Lots of interesting international stories today-
Day After Report, Author Says Israeli Democracy Is at Risk By STEVEN ERLANGER
Published: March 9, 2005
JERUSALEM, March 9 - The author of a damning report about the systematic use of Israeli government money to finance illegal settlement outposts said today that the pattern of law-breaking she uncovered presents a threat to the Israeli democracy, which is inseparable from the rule of law.
"Preserving Israel as a democratic state requires urgent actions to change" the "continual, blunt and institutional breach of law, executed by the institutions of the state themselves," said the investigator, Talia Sasson, in a report commissioned by the Israeli prime minister, Ariel Sharon, under pressure from Washington.

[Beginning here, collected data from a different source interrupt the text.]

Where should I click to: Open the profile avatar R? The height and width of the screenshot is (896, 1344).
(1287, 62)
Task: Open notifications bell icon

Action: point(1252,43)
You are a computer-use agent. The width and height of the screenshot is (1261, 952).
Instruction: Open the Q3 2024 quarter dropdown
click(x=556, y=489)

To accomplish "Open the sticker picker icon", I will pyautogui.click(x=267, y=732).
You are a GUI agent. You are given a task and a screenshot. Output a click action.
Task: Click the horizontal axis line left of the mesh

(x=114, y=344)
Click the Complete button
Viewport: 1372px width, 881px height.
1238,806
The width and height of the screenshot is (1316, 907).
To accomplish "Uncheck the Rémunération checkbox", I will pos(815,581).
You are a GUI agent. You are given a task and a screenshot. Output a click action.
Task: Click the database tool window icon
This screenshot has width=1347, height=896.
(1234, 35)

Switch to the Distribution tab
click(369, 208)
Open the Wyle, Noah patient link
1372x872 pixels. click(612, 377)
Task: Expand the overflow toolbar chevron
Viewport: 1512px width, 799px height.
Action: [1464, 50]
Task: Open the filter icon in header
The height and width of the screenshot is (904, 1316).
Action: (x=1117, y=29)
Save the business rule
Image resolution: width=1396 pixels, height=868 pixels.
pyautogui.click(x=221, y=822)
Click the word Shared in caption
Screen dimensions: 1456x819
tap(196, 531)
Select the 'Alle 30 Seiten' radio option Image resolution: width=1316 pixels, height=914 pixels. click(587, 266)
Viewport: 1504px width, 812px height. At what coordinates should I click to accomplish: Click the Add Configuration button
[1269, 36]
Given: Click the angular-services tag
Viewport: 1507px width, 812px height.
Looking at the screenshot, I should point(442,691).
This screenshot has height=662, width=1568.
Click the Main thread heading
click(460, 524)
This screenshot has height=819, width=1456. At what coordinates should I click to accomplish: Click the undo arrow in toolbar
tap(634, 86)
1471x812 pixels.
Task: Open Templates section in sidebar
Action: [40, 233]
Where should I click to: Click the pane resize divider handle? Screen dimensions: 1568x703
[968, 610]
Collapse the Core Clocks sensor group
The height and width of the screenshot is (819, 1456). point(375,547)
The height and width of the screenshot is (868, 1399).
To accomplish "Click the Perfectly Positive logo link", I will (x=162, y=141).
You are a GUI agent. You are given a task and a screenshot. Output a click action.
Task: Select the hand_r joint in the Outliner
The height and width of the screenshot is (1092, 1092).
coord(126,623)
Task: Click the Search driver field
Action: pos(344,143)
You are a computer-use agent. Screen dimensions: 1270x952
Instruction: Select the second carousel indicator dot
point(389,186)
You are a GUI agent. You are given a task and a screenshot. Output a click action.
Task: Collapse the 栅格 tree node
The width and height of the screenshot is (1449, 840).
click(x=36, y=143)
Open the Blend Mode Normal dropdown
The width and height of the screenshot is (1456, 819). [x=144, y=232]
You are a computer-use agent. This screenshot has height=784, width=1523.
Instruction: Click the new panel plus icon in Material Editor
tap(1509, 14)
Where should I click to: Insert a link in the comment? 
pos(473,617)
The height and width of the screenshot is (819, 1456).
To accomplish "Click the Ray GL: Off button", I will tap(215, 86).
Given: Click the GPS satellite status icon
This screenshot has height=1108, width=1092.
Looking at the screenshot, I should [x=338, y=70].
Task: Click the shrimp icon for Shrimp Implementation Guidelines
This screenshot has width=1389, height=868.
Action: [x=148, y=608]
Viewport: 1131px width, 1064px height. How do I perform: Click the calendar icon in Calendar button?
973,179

"We can no longer compromise with such actions," she said, addressing Mr. Sharon, "and it appears to be in your hands to act."
The report, which was finished a month ago and withheld until now, found widespread complicity and collusion among government officials in successive Israeli governments to spend state money to build unauthorized and illegal outposts in contravention to Israel's stated policy and laws.
Mr. Sharon has said he will bring Ms. Sasson's report to the regular weekly cabinet meeting on Sunday. His aides insisted today that while Mr. Sharon may be considered the godfather of settlement activity in Israel, the prime minister "wants to use this report as a catalyst to mark the beginning of different patterns of behavior by the Israeli bureaucracy."
Ms. Sasson recommended today that the attorney general, Menachem Mazuz, consider criminal investigations of a number of those involved in the organized law-breaking, in particular the settlements adviser to the Ministry of Defense, Ron Shechner.
She said that Mr. Shechner had exceeded his authority by permitting the construction of illegal outposts in the West Bank and their connection to the water and electricity grid without checking with the defense minister and that he had acted as an agent of the settlers, not of the ministry. The justification for such a job should be questioned, Ms. Sasson said, and any future adviser should be independent.
Since she began work last June, Ms. Sasson said, she has been repeatedly denied requested information by various ministries. She found at least 105 outposts built illegally without government authorization since the mid-1990's, but said she was convinced that there were more. Of the 105 she found, at least 15 outposts have been built entirely on land privately owned by Palestinians and "are totally illegal and must be removed," she said. At least seven outposts are on disputed land, 26 are on land in the West Bank claimed by the Israeli state and an additional 39 are on parcels of land that include private Palestinian property.
There are at least six illegal outposts where all legal appeals have been exhausted months ago, she said, but which have not been dismantled because the Ministry of Defense has not issued an order to do so.
Mr. Sharon has promised President Bush to freeze all new settlement activity and to dismantle illegal outposts erected since Mr. Sharon came into office in March 2001. There are at least 24 of those, with at least 10 other outposts whose dates are not clear, Ms. Sasson said. But Mr. Sharon has argued that while he is trying to dismantle all the Israeli settlements in Gaza, he cannot afford another battle with the settlers on the West Bank.
American officials said today that they expected Mr. Sharon "to keep his promises to the president," but it was also evident that Washington would not pressure Mr. Sharon on the issue while Gaza was in play. Still, Sharon aides said today that Mr. Sharon is likely to take some steps soon to show that he intends to implement Ms. Sasson's recommendations, possibly including the dismantling of at least the most egregious illegal outposts, one aide said.
In the past, the government has dismantled some 20 outposts, said Dror Etkes of Peace Now, but they were nearly all tiny and uninhabited, and most have been rebuilt by settlers. "There have been a lot of reports written," he said. "What matters is what happens on the ground." The main issue now, he said, is not the outposts, but the continuing expansion of existing settlements in both population and territory, which go beyond the "natural growth" Mr. Sharon says that the Bush administration has accepted.